Prime examples to begin exploring are time-series performance metrics that come out of tools like snmp pollers, metric agents like Splunk UF apps, collectd, telegraf, prometheus, etc.

All this data can be Splunked as events and represented in timechart form, but the price for entry is SPL knowledge and dashboarding know how.....So these are the places to start looking at integrations, so you can make this data more accessible and enjoyable to use for the basic user in an Splunk shop.

This does not mean, however, you could not get tremendous value out of both raw event data as well as metric representation.

Thats where |mcollect is interesting.

Many times you may like to have very granular operational event data around, but then summarize and roll off the granular data for a metric summary.

An example might be Firewall session logs, or the output of a scripted input, where the event data may be useful for granular troubleshooting and session analysis, but may be equally as impactful to others as a timechart of avg session metrics as a "check engine light" (metric) rather than "a diagnostic report"(events). Marry the two together and you graduate from static dashboarding and into drilldowns that get to root cause, not just draw pretty graphs.

So I guess what I would say is, begin to explore the metrics data type when you are working with timeseries metrics data, for easy human consumption and self-serve curations in the metrics workspace. (its all just the Splunk Indexed Extractions logic you already know!)

Logs will still always be there to provide the drilldown and analysis to go with the metrics, or to do advanced calculations and data wizardry that the workspace/metric store doesn't handle, but it's when you bring the two data types together when you start to get tremendous insight into the two data types.

- MattyMo

ddrillic
Ultra Champion

Very kind of you @mmodestino !

0 Karma

gjanders
SplunkTrust
SplunkTrust

If your running a new enough version of Splunk you can do logs to metrics conversion (I think it was 7.1.x that brought this in but the documentation can confirm)

You can get metrics in (not from statsd/collectd)

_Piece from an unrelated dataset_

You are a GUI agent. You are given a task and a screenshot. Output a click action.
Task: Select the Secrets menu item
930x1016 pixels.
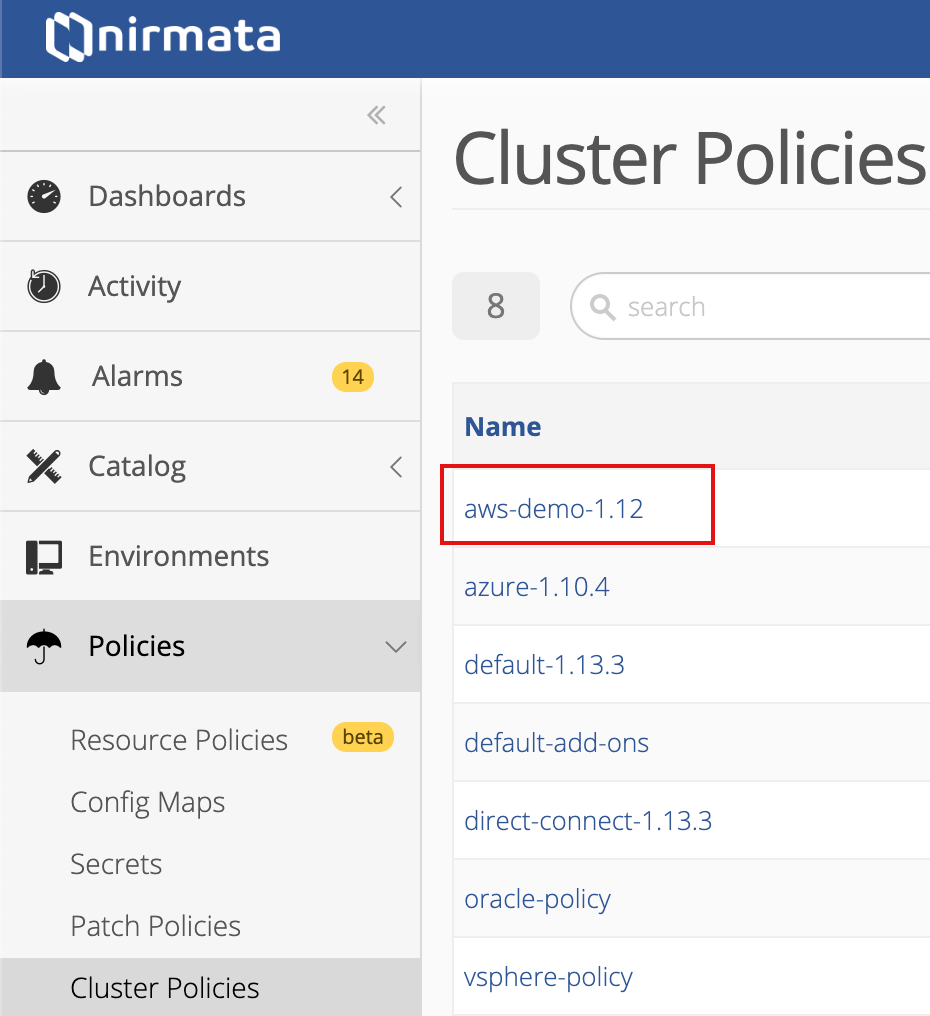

I would say it "can" replace the log file ingestion in some circumstances, but it depends...good luck

0 Karma

ddrillic
Ultra Champion

Really interesting - can we ingest any regular log file via the metrics way?

0 Karma

gjanders
SplunkTrust
SplunkTrust
0 Karma

ddrillic
Ultra Champion

Our sales engineer said -

-- To answer your question directly; No, not every log file can be presented as metrics. I encourage you to read through the documentation on Splunk’s website; but metrics must fit within a very specific format. Think of a metric as a measurement of something on your system. Good examples would be;
• A count of something
• A measurement of a sensor at this moment
• A percentage of something

It will do you no good if something textual is important to you like;
• An error message
• A sentence
• Non-numeric information

So usually it’s used for performance and statistical measurements of packets etc.

Mostly, we still direct people to use our metrics enabled TAs, like the Linux TA or the Windows TA. Other TAs are slowly adopting some forms of measurements and formatting them as metrics. Building your own sources of metrics is non-trivial, and converting log contents to metrics where you can is an expensive process.